Queens (and the Kings brave enough to read this).
Marriage papers record a decision you once made. Love measures the decision you make every morning.
Do you love your spouse, or are you clinging to a contract you signed while drunk on endorphins and societal pressure?
If sex were off the table for six months, would you stay or would you itch for an exit strategy?
When you picture the life you crave five years from now, is your spouse still in the shot, or do you blur them out like an unwanted photobomber?
If you met them today, with the new standards you’ve silently developed, would you swipe right, or keep scrolling?
Does your partner challenge your growth, or have they become the human weight you strap on your ankle every morning?
Ask yourself, without the joint mortgage, shared Netflix password, and the guilt your mother spoon-feeds you, would you willingly choose this person again?
Love fades when it stops being chosen.
It doesn’t die overnight; it erodes, grain by grain, under the weight of unspoken resentment and unpaid emotional debts.

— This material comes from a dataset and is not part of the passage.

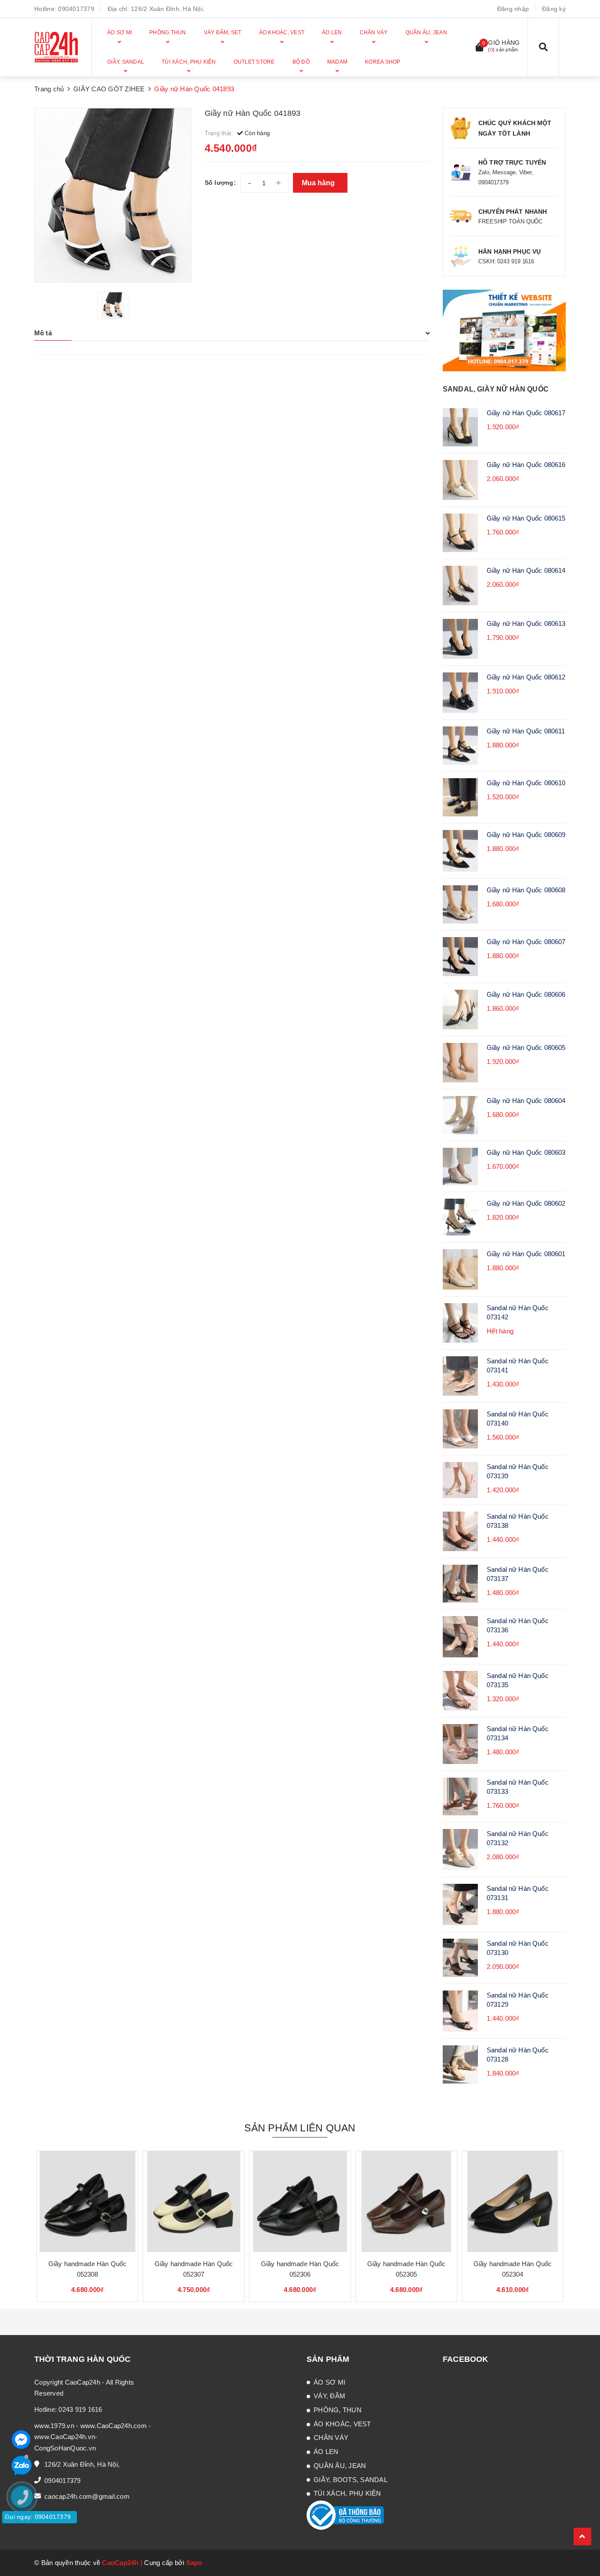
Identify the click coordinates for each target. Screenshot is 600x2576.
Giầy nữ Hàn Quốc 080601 (526, 1253)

Obligation moves in quietly; pay the bills, raise the kids, keep the peace, and before you notice, passion is sleeping on the couch.
So, do you really love your spouse, or do you love the life raft you built together? Be honest. Authentic love demands risk: honest conversations, uncomfortable admissions, ruthless self-reflection. Obligation, on the other hand, only asks you to keep pretending.
Tonight, walk into the same room you’ve walked through a thousand times and see them again. Not as your co-parent, not as your roommate, not as an item on your calendar, see the human you once couldn’t keep your hands off. If that spark is still there, guard it like your last breath and start choosing them again, daily, loudly, intentionally. If the spark is gone, have the courage to admit it and decide whether you’ll rebuild the fire or set each other free.
Because nothing is crueler than calling duty “love” and sentencing two souls to life without parole.
Choose truth. Choose passion. Or choose to let go. But stop lying to yourselves. The clock is ticking, and obligation has already stolen enough years.